- **BRIEF**
Using the passage below on the history of Stratus, answer the following questions.
1. Which company bought Stratus in 1998?
2. What was the unit eventually named after Lucent sold it to Platinum Equity?
3. In what city was Emergent Network Solutions located?

- **EXCERPT PROVIDED**
--------

The company's traditional markets have been financial services companies such as banks and credit card companies. Beginning in the 1990s, the company moved into the telecommunications industry, particularly in the area of network management and custom services. In time, its telecommunications revenues surpassed those from enterprise computing. This led to a buyout of the company by Ascend Communications in 1998 (later acquired by Lucent Technologies).

The enterprise server portion of the business was of little interest to Ascend and that portion was spun off in a management buyout in 1999, with funding from international investment firm, Investcorp. The company was named Stratus Technologies, Inc.

In the second quarter of 2002, Lucent sold the telecom product lines that originally came from Stratus to Platinum Equity, a buyout firm based in Los Angeles. That unit was eventually named Cemprus LLC. Stratus purchased Cemprus in 2003. It is now a wholly owned subsidiary of Stratus. This acquisition gave Stratus the SS7 signaling software for phone networks and intelligent gateway software, so that traditional and IP voice equipment could communicate. This software can be used to support higher-level telephony applications, such as calling-card and toll-free phone number services.

In 2006, Stratus purchased Emergent Network Solutions of Allen, Texas. Stratus sold Emergent in 2009, and Emergent became known as Stratus Telecommunications. The two companies became separate entities (i.e., one is not the parent of the other). On July 16, 2010, as a reverse merger between YMax and VocalTec - all of the Stratus Telecommunications technologies are owned by VocalTec.

--------

- **INFORMATION SUPPLIED**

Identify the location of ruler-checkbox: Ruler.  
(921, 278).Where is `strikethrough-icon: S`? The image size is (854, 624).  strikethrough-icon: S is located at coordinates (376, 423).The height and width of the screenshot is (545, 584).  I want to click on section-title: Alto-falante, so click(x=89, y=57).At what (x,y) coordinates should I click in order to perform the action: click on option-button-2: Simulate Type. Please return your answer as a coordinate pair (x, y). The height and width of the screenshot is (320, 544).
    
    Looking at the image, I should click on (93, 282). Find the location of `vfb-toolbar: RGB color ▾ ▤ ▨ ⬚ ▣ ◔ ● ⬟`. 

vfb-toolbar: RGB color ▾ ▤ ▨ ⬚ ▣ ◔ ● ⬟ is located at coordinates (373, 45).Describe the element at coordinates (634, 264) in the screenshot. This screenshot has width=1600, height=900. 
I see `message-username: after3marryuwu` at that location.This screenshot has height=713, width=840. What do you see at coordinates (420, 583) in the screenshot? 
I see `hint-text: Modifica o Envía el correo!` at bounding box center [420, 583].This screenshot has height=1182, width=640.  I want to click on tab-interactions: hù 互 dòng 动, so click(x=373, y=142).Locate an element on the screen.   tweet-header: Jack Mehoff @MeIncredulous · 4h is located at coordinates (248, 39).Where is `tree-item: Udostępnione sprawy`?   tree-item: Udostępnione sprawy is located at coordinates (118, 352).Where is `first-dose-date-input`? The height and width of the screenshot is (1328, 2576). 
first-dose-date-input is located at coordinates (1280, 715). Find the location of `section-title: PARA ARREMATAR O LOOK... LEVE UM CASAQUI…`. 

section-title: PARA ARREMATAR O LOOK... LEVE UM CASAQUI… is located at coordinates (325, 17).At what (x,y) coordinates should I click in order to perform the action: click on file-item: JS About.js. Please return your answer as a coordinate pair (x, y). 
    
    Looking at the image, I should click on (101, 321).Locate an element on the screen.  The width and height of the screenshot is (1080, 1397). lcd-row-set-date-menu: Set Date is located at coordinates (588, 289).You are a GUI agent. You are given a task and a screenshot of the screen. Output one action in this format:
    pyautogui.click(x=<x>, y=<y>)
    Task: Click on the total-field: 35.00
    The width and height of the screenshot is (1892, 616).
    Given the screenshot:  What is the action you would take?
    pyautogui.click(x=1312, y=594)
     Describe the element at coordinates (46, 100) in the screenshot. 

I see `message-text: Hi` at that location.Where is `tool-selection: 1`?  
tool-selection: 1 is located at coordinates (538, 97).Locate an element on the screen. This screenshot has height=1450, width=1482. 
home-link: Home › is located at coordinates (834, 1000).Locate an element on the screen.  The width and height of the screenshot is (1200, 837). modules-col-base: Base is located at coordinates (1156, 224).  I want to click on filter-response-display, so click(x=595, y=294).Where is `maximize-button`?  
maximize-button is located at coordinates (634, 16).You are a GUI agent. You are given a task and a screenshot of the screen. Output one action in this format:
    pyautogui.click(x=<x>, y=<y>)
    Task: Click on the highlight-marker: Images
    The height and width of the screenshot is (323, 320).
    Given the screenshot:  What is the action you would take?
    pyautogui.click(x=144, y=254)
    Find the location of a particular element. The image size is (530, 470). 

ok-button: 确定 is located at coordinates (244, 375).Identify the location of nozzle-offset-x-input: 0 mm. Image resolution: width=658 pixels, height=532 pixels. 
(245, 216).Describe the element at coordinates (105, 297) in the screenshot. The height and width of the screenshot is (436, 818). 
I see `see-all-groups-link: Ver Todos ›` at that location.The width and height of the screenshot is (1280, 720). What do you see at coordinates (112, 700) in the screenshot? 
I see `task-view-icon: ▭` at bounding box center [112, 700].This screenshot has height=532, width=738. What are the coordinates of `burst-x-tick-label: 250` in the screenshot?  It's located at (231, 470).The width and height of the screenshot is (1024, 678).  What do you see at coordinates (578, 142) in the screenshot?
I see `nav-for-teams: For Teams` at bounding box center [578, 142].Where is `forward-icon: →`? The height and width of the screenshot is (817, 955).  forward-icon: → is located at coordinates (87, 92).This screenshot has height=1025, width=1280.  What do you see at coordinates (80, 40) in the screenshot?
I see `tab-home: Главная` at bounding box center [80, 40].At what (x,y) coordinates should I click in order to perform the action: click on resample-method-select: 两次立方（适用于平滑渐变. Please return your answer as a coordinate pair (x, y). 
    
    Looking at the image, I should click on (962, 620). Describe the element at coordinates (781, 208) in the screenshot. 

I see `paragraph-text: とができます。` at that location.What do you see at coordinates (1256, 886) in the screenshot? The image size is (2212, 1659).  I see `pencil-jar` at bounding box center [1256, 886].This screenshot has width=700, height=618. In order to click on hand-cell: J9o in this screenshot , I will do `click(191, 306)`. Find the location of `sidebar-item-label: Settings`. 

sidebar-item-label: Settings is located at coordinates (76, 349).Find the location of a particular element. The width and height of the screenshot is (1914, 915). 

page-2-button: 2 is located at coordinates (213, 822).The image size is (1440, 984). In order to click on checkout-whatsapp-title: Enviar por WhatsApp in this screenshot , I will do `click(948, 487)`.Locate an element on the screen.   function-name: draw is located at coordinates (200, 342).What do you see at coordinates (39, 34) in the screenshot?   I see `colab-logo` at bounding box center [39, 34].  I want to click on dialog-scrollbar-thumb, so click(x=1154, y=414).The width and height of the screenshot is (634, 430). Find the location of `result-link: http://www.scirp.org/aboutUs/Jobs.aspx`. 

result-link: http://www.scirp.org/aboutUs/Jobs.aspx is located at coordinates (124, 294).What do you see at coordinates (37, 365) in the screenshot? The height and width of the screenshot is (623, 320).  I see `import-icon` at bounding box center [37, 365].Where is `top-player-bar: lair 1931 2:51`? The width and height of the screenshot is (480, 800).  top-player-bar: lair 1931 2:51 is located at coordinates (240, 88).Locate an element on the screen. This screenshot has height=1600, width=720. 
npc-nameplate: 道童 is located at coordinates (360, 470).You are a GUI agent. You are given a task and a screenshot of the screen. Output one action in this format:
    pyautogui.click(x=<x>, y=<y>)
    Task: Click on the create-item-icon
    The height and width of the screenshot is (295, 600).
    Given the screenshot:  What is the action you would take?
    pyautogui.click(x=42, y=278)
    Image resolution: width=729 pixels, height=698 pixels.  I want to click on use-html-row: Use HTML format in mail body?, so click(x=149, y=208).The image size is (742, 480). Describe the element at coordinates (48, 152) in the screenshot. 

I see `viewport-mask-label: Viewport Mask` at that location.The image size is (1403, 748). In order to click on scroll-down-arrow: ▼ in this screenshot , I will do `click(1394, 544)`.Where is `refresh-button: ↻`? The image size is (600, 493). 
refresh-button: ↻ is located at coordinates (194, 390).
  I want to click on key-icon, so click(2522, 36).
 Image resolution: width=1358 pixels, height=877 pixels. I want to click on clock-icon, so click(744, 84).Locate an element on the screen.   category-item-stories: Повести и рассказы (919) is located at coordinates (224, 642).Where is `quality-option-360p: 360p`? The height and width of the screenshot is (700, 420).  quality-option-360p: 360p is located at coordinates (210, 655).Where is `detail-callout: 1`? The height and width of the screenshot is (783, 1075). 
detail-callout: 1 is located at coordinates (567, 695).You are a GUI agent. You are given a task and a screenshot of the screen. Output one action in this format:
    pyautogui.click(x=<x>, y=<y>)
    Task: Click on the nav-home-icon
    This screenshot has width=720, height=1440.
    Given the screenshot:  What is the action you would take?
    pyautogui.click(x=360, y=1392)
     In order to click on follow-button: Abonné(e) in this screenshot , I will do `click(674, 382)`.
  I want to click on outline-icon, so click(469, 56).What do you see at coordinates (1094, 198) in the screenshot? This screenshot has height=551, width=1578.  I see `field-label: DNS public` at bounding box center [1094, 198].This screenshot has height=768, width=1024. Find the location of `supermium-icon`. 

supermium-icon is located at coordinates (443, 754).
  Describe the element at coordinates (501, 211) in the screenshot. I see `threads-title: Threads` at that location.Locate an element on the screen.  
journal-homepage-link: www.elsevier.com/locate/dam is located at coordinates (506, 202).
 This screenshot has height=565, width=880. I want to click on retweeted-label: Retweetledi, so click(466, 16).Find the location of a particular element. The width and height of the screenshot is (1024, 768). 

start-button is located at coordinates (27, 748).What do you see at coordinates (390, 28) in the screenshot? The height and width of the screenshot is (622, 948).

--------

- **SOLUTION TO THIS PROBLEM**
1. Ascend Communications
2. Cemprus LLC
3. Allen, Texas